Hacker News new | ask | show | jobs
by mdasen 1292 days ago
Unlike your code which you can redeploy after a bit of downtime, you might not be able to un-f^ck your database. I think that's ultimately the selling point. No one wants to be responsible for keeping the data safe when it's not their job. Do you work at a company that is going to applaud you for testing your backups? If not, you're wasting your time doing that. Do you work at a company that is going to promote you for getting high-availability right before an outage happens?

Some people certainly do work for companies like that. I'm sure big places like Facebook or Apple or Netflix applaud and promote people for this - and have the scale at which having people working on these problems makes sense. At your startup with a few dozen people? Probably not. If you're not building the product, you're not helping the company succeed. Ok, you're saving the company a bit of money, but at the cost of your time and the cost of the company actually getting product out the door, finding product-market-fit, etc.
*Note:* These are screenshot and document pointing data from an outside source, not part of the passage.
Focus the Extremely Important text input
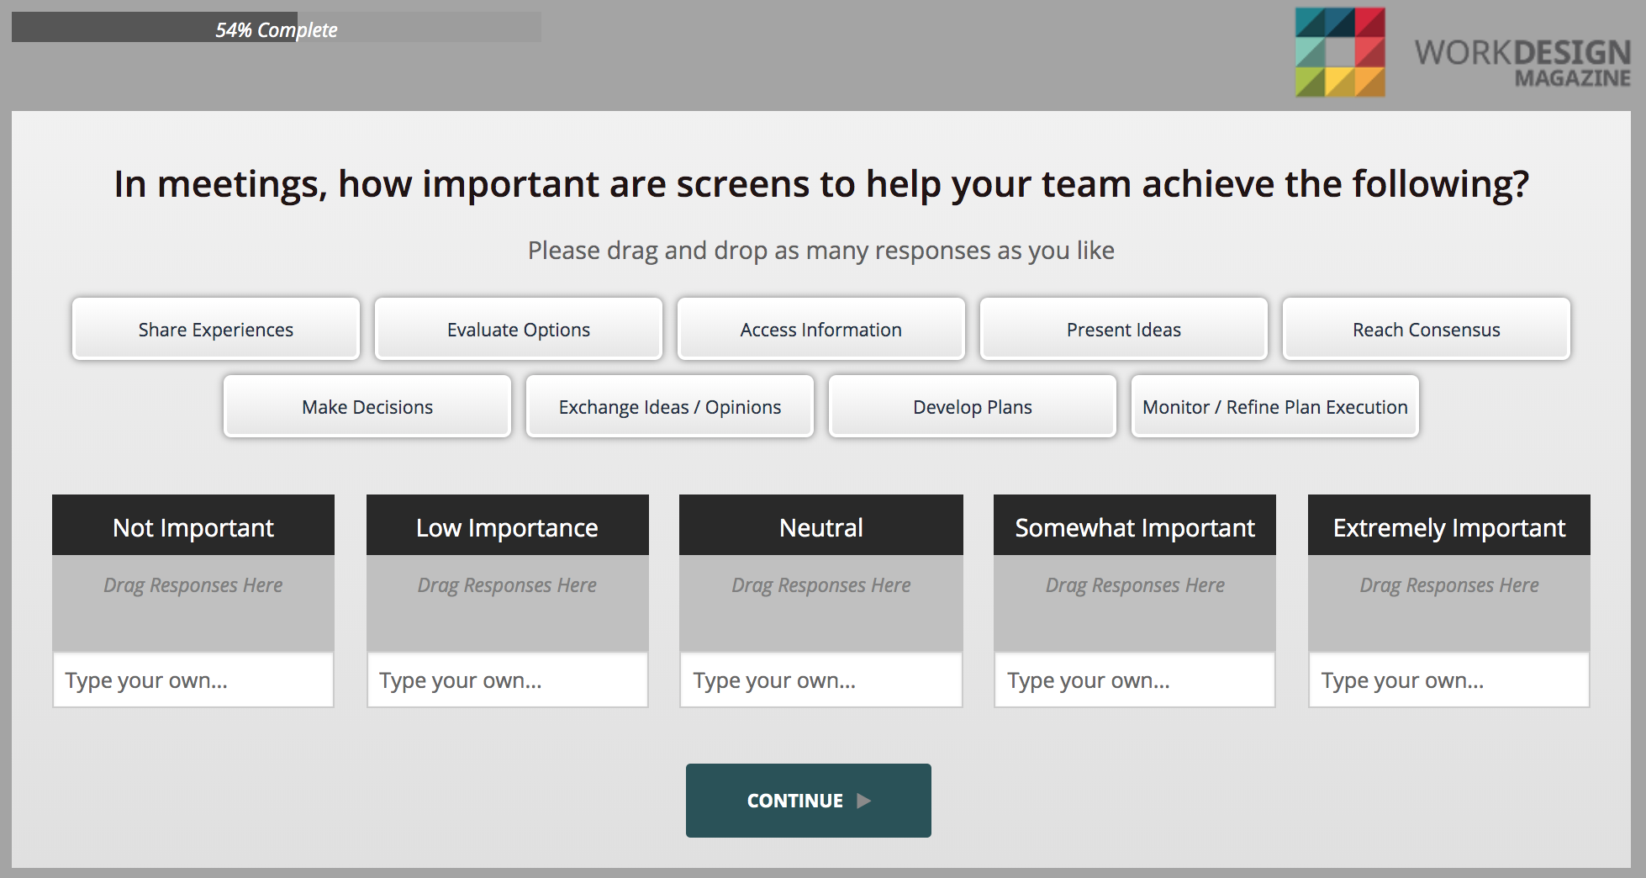Viewport: 1646px width, 878px height. point(1448,680)
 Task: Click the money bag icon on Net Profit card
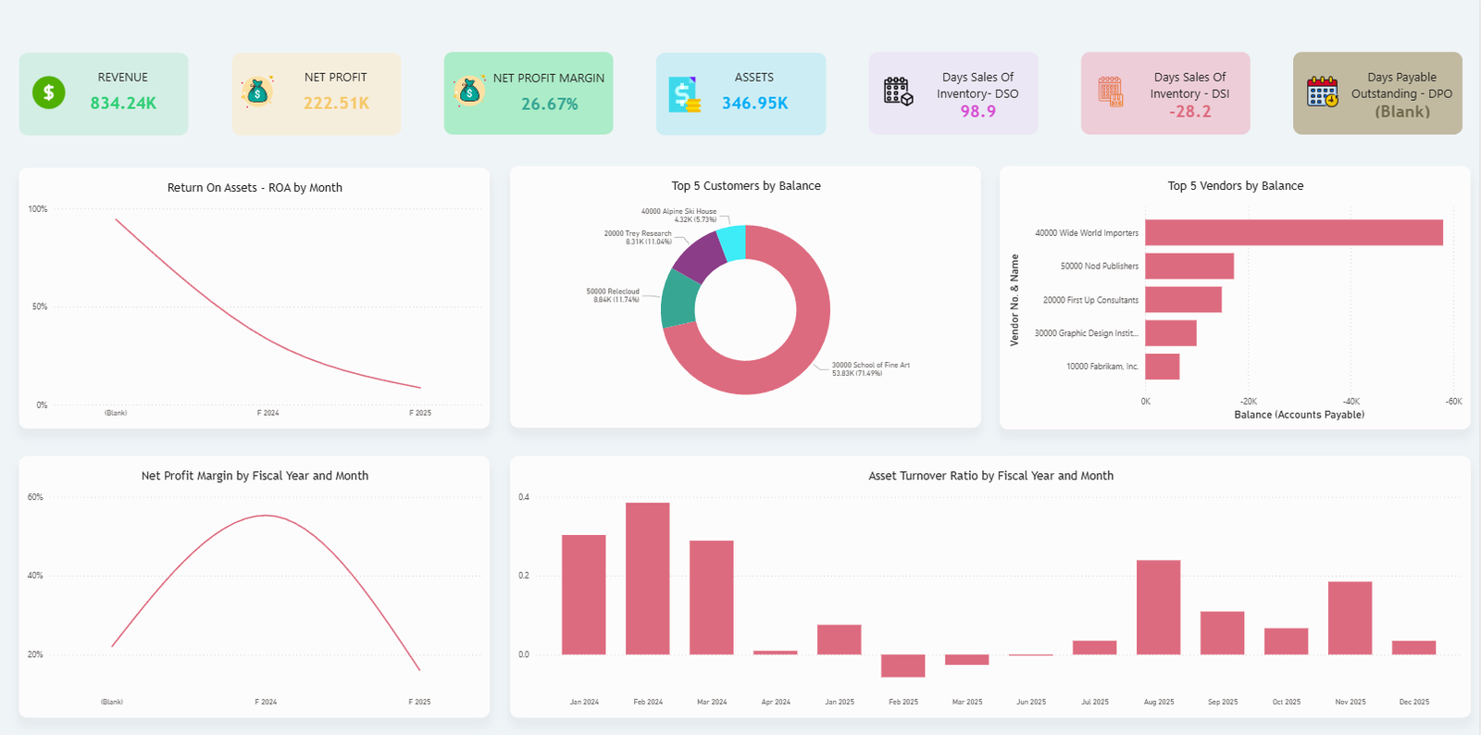(x=257, y=92)
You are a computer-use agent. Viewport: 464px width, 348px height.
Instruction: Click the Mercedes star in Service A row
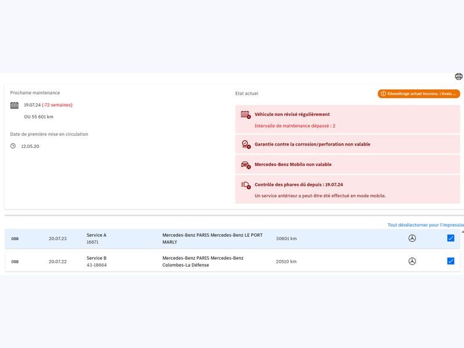[x=412, y=238]
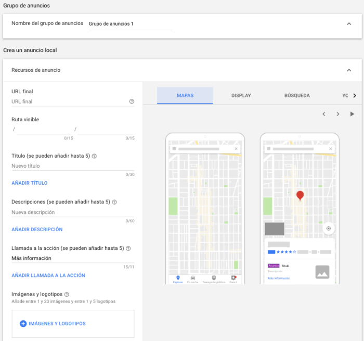Click help icon beside Llamada a la acción

(x=128, y=248)
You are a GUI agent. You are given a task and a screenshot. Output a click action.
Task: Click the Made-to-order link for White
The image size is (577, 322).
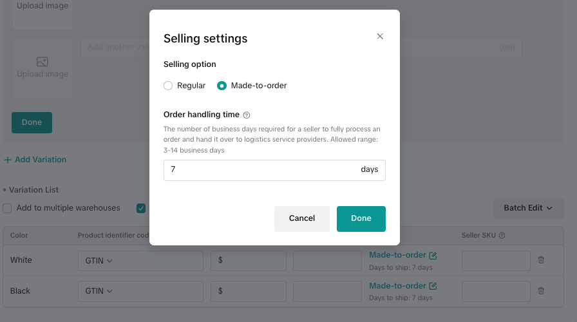[x=397, y=255]
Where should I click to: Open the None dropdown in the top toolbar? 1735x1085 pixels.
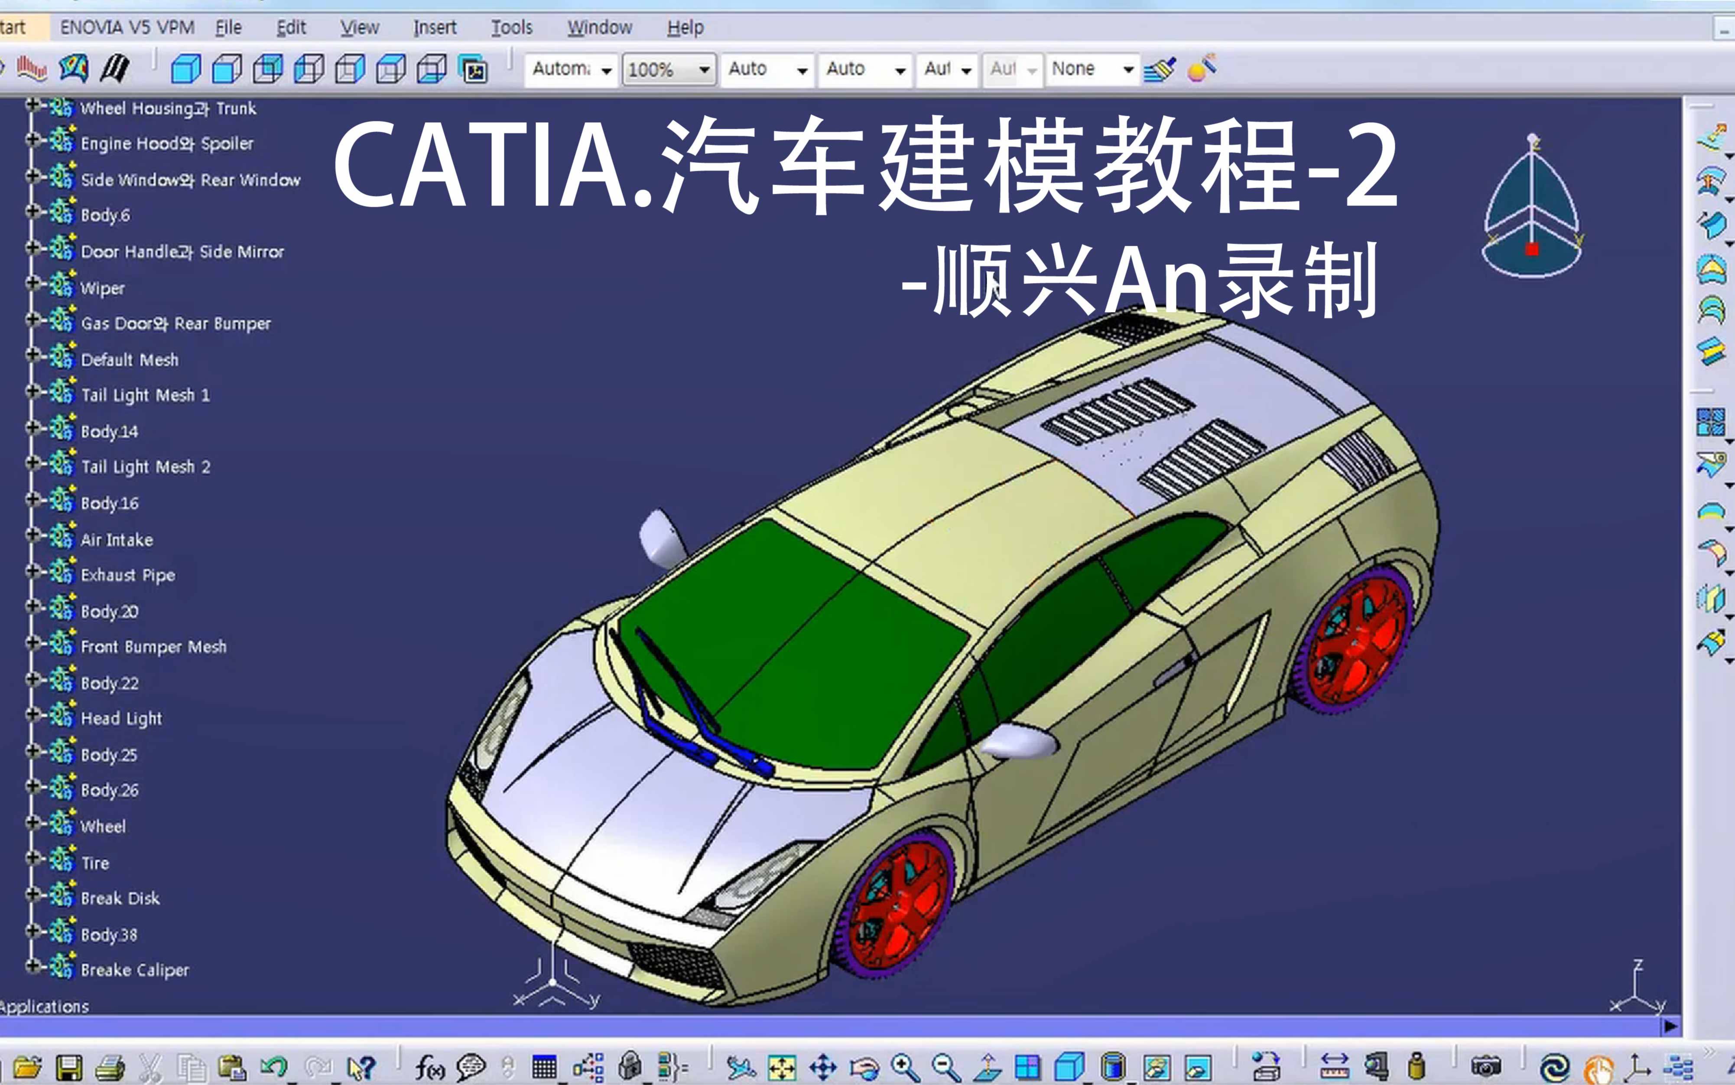click(1128, 69)
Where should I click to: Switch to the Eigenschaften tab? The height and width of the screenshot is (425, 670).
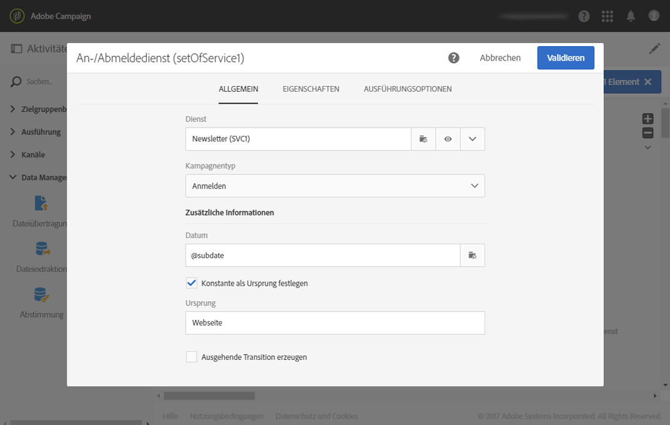point(311,89)
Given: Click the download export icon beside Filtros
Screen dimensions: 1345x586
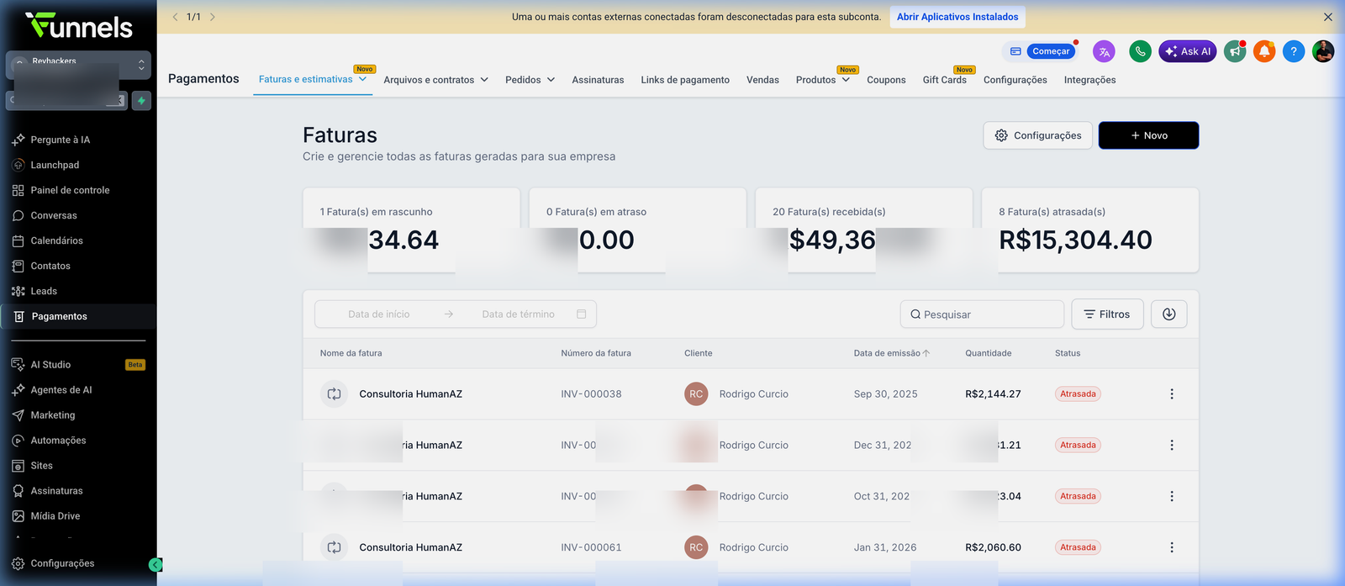Looking at the screenshot, I should 1168,314.
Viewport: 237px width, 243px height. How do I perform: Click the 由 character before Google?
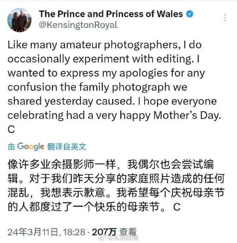point(11,146)
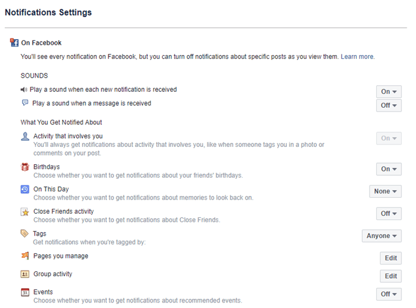Open the Events Off dropdown
The width and height of the screenshot is (416, 308).
[x=388, y=295]
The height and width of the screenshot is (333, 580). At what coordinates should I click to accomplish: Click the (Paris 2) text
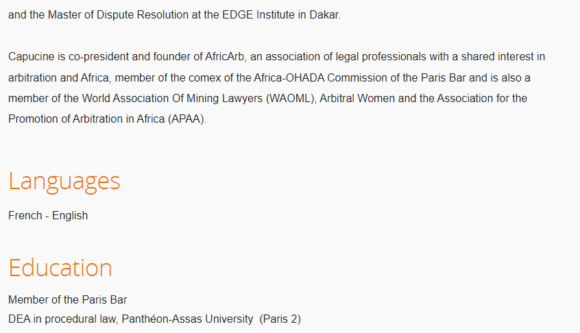click(x=280, y=319)
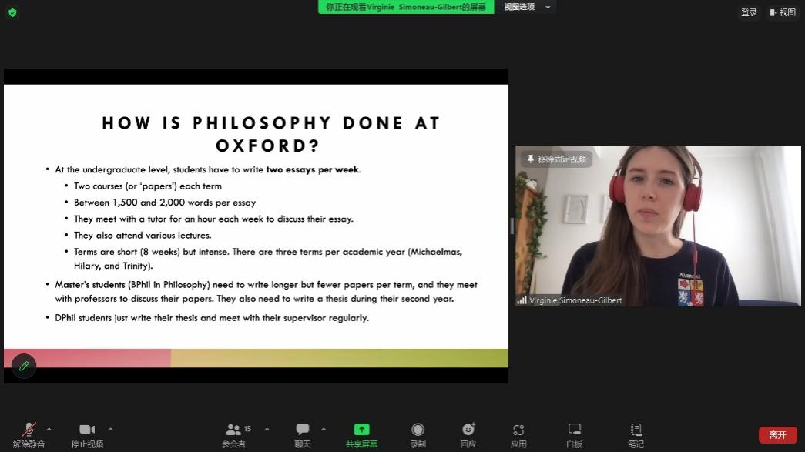805x452 pixels.
Task: Open the 笔记 notes icon
Action: point(636,430)
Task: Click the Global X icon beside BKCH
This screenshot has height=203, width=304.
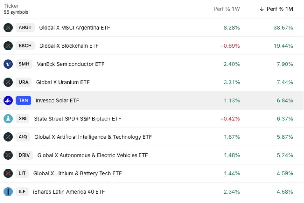Action: [x=8, y=46]
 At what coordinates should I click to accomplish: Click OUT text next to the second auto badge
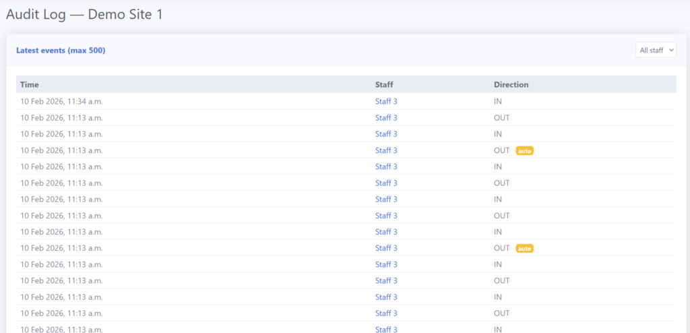pos(502,249)
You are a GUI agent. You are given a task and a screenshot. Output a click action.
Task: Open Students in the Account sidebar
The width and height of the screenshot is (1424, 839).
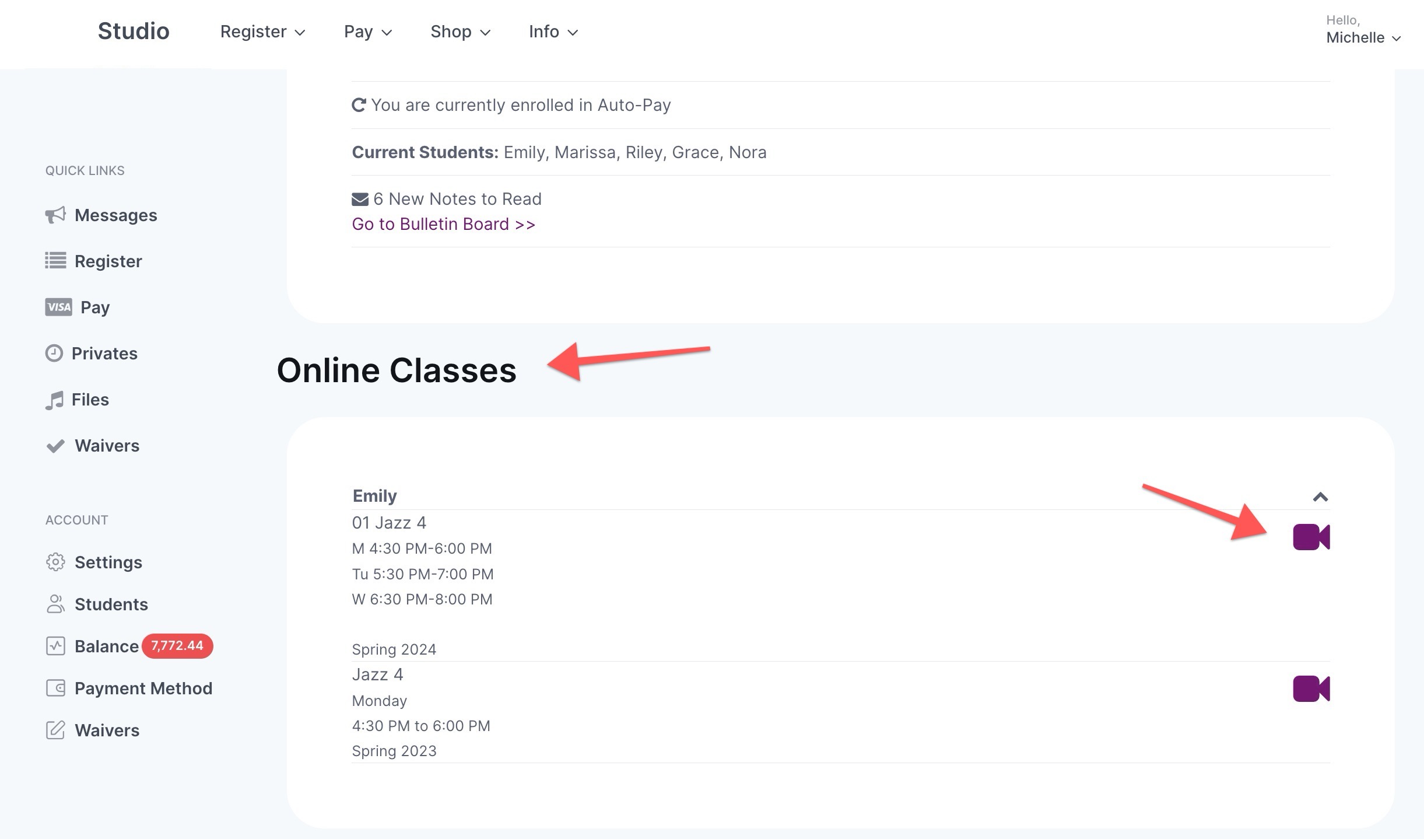(x=111, y=604)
Do you want to use your employee time setting up a HA database cluster and saving the company $1,000 per month or developing your app?

That's a key question: pay Linode $1,560/mo for a 3-node 32GB RAM cluster or launch 3 32GB boxes for $720, figure out PostgreSQL replication, make sure you setup the replication users, make sure you don't open any security holes, make sure you have Patroni or Stolon so that you can switch over when the primary fails, make sure you have etcd or Consul or something to handle that coordination, make sure that you have Barman or pgBackRest setup to take your WAL and persist it to S3, setup your S3 buckets, setup a full backup schedule so that you can restore easily, make sure that you're regularly testing your restores, make sure that you're testing your failover (do you even know if Patroni is actually working?), figure out how your app is going to cut over to the new primary when that happens (is there a shared IP that you need to move, are you using a proxy like HAProxy that's checking health-checks to see which it should proxy to, etc). Or would you rather just pay someone $1,000/mo so that you don't have to deal with that?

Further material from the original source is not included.